-------- DOCUMENT --------

Vous y voilà, de nouveau. Au pied du mur. Vous trépignez d’impatience, vous rêvez de changer les choses, vous aimeriez tant prouver que vous en êtes capables. Que vous n’êtes pas tout à fait mort.
Enlisés dans un mouvement qui depuis trop longtemps n’a de grève que le nom, vous le criez haut et fort : « Cette fois-ce, ce sera différent, ils vont voir. »

Je ne voudrais pas doucher vos espoirs mais, fort de mon expérience, il me semble que c’est bien mal parti. Comme celles qui ont précédé, cette grève-là n’en sera pas une, je le pressens. Elle ne fera trembler personne, la guimauve l’habitera. Je ne vois pas pourquoi cela se passerait autrement : vous n’avez pour l’instant jamais réellement cessé de suivre vos « maîtres » syndicaux ou politiques, ces alliés du temps présent. Certes, il semble que vous leur fassiez de moins en moins confiance, mais ça ne suffit pas. Ceux-là ne veulent rien de plus que prolonger ce confortable statut-quo auquel ils se sont habitués. Ce sont les morts de faim qui dirigent les grèves, pas les bedonnants installés.
Il suffit de lire leurs déclarations pour savoir que le seul salut révolutionnaire, la seule échappatoire non-stérile qui soit, réside hors de leurs rangs. Car avant même de partir, si vous les écoutez, vous êtes déjà vaincus. Comme toujours, ils biaisent en parlant déjà de la prochaine échéance, négocient une action sans vie, percluse d’immobilisme. Vos Thibault, vos Chérèque, vos Besancenot, tous les autres qui vous servent de porte-drapeaux, travaillent, à des degrés divers et qu’ils le veulent ou non, pour l’ennemi. Rester à leurs côtés, ou aux côtés de leurs semblables, c’est s’interdire toute possibilité de changement d’envergure. Accepter l’ordre des choses en le prolongeant implicitement.

--------

- _CONSIGNE A_:
Relevez tous les noms de personnes cités dans le texte sur la grève.
- _CONSIGNE B_:
Poursuivez le texte sur la grève à partir de sa dernière phrase.
Les lignes qui viennent ensuite forment un matériau distinct, sans lien avec le texte sur la grève.

-------- LISTE DES LIGNES --------

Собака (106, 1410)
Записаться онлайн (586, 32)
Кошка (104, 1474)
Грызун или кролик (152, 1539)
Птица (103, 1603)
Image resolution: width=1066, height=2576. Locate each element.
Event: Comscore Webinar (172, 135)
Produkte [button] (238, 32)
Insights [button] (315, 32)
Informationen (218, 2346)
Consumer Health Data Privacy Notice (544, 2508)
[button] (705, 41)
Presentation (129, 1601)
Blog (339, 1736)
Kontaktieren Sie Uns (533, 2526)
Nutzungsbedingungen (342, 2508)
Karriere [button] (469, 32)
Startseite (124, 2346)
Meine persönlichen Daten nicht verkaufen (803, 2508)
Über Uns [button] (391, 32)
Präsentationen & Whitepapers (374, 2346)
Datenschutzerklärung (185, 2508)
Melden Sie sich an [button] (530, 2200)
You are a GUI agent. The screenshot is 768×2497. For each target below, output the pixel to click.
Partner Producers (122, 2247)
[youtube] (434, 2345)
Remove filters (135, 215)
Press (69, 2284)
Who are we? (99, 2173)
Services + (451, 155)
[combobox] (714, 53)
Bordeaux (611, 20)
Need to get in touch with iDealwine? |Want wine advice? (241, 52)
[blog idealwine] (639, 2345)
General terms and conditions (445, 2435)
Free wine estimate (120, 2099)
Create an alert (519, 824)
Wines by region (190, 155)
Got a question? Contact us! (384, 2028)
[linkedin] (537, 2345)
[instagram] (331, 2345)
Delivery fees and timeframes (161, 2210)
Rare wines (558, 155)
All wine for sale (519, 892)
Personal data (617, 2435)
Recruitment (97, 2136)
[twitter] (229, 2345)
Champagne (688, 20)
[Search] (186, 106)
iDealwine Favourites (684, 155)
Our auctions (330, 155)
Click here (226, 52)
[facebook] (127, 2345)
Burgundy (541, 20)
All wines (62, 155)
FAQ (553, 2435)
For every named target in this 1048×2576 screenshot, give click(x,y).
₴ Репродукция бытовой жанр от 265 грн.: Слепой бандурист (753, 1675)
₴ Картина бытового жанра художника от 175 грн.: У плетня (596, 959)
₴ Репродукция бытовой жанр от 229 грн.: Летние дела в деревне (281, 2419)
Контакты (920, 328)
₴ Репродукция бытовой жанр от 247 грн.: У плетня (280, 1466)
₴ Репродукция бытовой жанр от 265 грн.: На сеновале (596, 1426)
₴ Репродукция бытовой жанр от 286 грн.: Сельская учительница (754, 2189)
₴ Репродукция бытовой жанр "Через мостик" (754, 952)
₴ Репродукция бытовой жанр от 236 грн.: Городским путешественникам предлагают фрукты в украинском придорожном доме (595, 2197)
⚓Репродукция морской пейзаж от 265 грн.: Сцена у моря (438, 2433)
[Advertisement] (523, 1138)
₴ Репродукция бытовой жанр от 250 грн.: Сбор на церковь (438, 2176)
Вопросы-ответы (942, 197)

--------

- _RÉPONSE A_:
Thibault, Chérèque, Besancenot

- _RÉPONSE B_:
Il faudrait, c’est certain, sortir la tête de ce marigot qui vous tient lieu de cadre de protestation. Oublier un instant vos stupides réflexions partisanes pour envoyer bouler les soit-disant meneurs, ceux qui grondent trop gentiment, ronronnent presque. L’insurrection, la vraie, celle qui fait battre le cœur de l’histoire et raffermit l’utopie, est à ce prix.
Pourquoi écouter encore ceux qui vous mènent à la baguette, vous inculquent la défaite en encadrant votre lutte ? Il ne saurait y avoir de guide suprême dans l’insurrection d’un peuple. Lui seul doit prendre son destin en main. Ce que déjà j’affirmais quand les sanglants communistes cherchaient à récupérer notre lutte espagnole :

« Nous vous montrerons, à vous les bolcheviques russes et espagnols, comment on fait la révolution et comment on la mène à son terme. Chez vous, il y a une dictature, dans votre Armée rouge, il y a des colonels et des généraux, alors que dans ma colonne, il n’y a ni supérieur ni inférieur, nous avons tous les mêmes droits, nous sommes tous des soldats, moi aussi je suis un soldat. »

Ma première manifestation d’importance, celle qui sûrement plus que tout autre événement a influé sur ma vie, c’était pendant l’été 1917, à l’appel de l’UGT et de la CNT. J’étais très jeune. Ce n’était pas ma première grève, mais ce fut mon baptême du feu. L’armée est intervenue, il y a eu plus de 20 morts, 500 blessés et 2 000 emprisonnés. Alors j’ai compris : la grève, l’action sociale, n’était pas une plaisanterie. J’ai rejoint la CNT.
A partir de là, et jusqu’à la guerre civile, je n’ai plus jamais cessé d’être la cible de toutes les calomnies, qu’elles viennent de droite ou de gauche. Avec d’autres camarades anarchistes, j’ai attendu mon heure, je savais qu’elle viendrait. Le traitement qu’on nous faisait subir nous fortifiait, nous préparait. Je le déclarais en 1932, déjà :

« Les républicains et les socialistes du gouvernement ont pensé que les hommes et les femmes qui militent et agissent dans les rangs de la CNT et de la FAI, sont un troupeau qu’ils dirigent et gouvernent depuis leurs partis.[…] Ils se sont trompés dans leurs calculs et ils ont ainsi une fois de plus démontré leur méconnaissance de la réalité sociale et de la raison d’être de l’anarchisme. »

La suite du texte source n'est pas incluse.